Noemí Matamala, de 49 años, falleció este viernes en el Hospital Castro Rendón de Neuquén tras permanecer dos semanas internada por el ataque ocurrido en Aluminé. El agresor, Lucas Daniel Serrano, tenía tres pedidos de captura vigentes en Chaco y permanece detenido en Zapala.
Este viernes se confirmó la muerte de Noemí Matamala, la mujer de 49 años que fue atacada con un hacha por su pareja en la localidad de Aluminé, provincia de Neuquén. Matamala permaneció internada durante dos semanas en el Hospital Castro Rendón, pero no logró recuperarse de las heridas.
La reconstrucción de la Fiscalía indica que el agresor, Lucas Daniel Serrano, de 38 años, fue con un hacha a la vivienda donde convivía con la mujer y la atacó. El hecho ocurrió el 21 de agosto y, según el diario local La Mañana, se convirtió en el primer femicidio del año en Neuquén.
El fiscal Marcelo Jofré explicó al diario citado que la investigación determinó que Serrano esperó a la víctima en su casa, discutió con ella, caminó hasta un galpón para buscar un hacha y la golpeó en la cabeza. No hubo testigos presenciales del momento exacto del ataque, pero la Fiscalía sostiene que fue una agresión de extrema violencia.

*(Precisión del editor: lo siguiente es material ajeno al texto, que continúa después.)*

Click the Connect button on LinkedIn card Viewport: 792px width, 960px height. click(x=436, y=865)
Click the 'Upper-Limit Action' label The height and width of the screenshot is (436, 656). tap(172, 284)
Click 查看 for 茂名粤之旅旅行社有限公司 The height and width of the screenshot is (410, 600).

En un primer momento, Serrano fue imputado por femicidio en grado de tentativa, agravado por el vínculo y por violencia de género. Tras la muerte de Matamala, el Ministerio Público Fiscal solicitó la autopsia y, una vez que reciba el informe, procederá con el cambio de calificación penal, lo que podría concretarse la próxima semana.
Durante la investigación, la Fiscalía descubrió que Serrano tenía tres pedidos de captura vigentes emitidos por la Justicia de Charata, Chaco: dos por delitos contra la integridad sexual y uno por un hecho contra la propiedad privada. Todos los expedientes estaban elevados a juicio.
El fiscal Jofré señaló que Serrano pudo evadir a la Justicia chaqueña y sostuvo que, de haber sido juzgado antes, “tal vez no habría sucedido” el ataque en Aluminé. Actualmente, el acusado permanece detenido en la Unidad 48 de Zapala, donde cumple una prisión preventiva de cuatro meses ordenada por la jueza Barbé.
Según la investigación, Noemí y Serrano mantenían una relación de pareja desde hacía aproximadamente un año, según relató el hermano de la víctima. No existen denuncias judicializadas previas por violencia entre ambos, pero la Fiscalía trabaja para reconstruir el vínculo y determinar si Matamala sufrió otros episodios violentos. El caso sigue bajo investigación.